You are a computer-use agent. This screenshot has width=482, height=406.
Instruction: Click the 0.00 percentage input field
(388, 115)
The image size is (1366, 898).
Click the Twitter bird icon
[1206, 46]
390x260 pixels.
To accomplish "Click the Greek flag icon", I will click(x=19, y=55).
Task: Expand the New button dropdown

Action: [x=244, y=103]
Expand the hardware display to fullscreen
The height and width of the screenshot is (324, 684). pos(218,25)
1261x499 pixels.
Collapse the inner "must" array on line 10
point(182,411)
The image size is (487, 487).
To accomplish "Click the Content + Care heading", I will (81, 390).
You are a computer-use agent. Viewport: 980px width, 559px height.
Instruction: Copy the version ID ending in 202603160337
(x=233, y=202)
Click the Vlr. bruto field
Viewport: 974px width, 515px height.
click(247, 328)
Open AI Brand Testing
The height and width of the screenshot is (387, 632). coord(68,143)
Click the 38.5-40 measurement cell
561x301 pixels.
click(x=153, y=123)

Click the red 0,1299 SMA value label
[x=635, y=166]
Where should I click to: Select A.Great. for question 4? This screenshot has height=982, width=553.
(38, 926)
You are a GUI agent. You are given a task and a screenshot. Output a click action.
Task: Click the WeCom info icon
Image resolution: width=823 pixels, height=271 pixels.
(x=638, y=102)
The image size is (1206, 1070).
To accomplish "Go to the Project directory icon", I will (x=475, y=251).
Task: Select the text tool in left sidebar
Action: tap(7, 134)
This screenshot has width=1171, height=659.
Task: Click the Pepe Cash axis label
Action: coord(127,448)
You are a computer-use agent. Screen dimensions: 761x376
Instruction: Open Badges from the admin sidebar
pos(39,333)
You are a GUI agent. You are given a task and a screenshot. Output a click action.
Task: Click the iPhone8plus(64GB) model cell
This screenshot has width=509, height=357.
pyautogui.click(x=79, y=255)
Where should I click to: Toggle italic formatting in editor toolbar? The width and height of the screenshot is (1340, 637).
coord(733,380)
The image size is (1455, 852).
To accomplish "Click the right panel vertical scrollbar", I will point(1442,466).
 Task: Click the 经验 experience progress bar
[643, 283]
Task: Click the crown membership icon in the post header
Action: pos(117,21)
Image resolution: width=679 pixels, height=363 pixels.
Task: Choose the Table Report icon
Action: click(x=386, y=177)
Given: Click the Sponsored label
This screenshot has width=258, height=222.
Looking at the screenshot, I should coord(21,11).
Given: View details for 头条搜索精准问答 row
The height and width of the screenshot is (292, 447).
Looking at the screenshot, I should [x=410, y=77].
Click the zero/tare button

TASK DETAILS
Can you copy every line of the records above word for word, keeping each one exactly as it appears?

RESPONSE BELOW
You are a computer-use agent. This screenshot has width=482, height=406.
Instruction: Click the 0.00 percentage input field
(388, 115)
The image size is (1366, 898).
Click the Twitter bird icon
[1206, 46]
390x260 pixels.
To accomplish "Click the Greek flag icon", I will click(x=19, y=55).
Task: Expand the New button dropdown

Action: [x=244, y=103]
Expand the hardware display to fullscreen
The height and width of the screenshot is (324, 684). pos(218,25)
1261x499 pixels.
Collapse the inner "must" array on line 10
point(182,411)
The image size is (487, 487).
To accomplish "Click the Content + Care heading", I will (81, 390).
You are a computer-use agent. Viewport: 980px width, 559px height.
Instruction: Copy the version ID ending in 202603160337
(x=233, y=202)
Click the Vlr. bruto field
Viewport: 974px width, 515px height.
click(247, 328)
Open AI Brand Testing
The height and width of the screenshot is (387, 632). coord(68,143)
Click the 38.5-40 measurement cell
561x301 pixels.
click(x=153, y=123)

Click the red 0,1299 SMA value label
[x=635, y=166]
Where should I click to: Select A.Great. for question 4? This screenshot has height=982, width=553.
(38, 926)
You are a GUI agent. You are given a task and a screenshot. Output a click action.
Task: Click the WeCom info icon
Image resolution: width=823 pixels, height=271 pixels.
(x=638, y=102)
The image size is (1206, 1070).
To accomplish "Go to the Project directory icon", I will (x=475, y=251).
Task: Select the text tool in left sidebar
Action: tap(7, 134)
This screenshot has width=1171, height=659.
Task: Click the Pepe Cash axis label
Action: coord(127,448)
You are a computer-use agent. Screen dimensions: 761x376
Instruction: Open Badges from the admin sidebar
pos(39,333)
You are a GUI agent. You are given a task and a screenshot. Output a click action.
Task: Click the iPhone8plus(64GB) model cell
This screenshot has width=509, height=357.
pyautogui.click(x=79, y=255)
Where should I click to: Toggle italic formatting in editor toolbar? The width and height of the screenshot is (1340, 637).
coord(733,380)
The image size is (1455, 852).
To accomplish "Click the right panel vertical scrollbar", I will point(1442,466).
 Task: Click the 经验 experience progress bar
[643, 283]
Task: Click the crown membership icon in the post header
Action: pos(117,21)
Image resolution: width=679 pixels, height=363 pixels.
Task: Choose the Table Report icon
Action: click(x=386, y=177)
Given: Click the Sponsored label
This screenshot has width=258, height=222.
Looking at the screenshot, I should coord(21,11).
Given: View details for 头条搜索精准问答 row
The height and width of the screenshot is (292, 447).
Looking at the screenshot, I should [x=410, y=77].
Click the zero/tare button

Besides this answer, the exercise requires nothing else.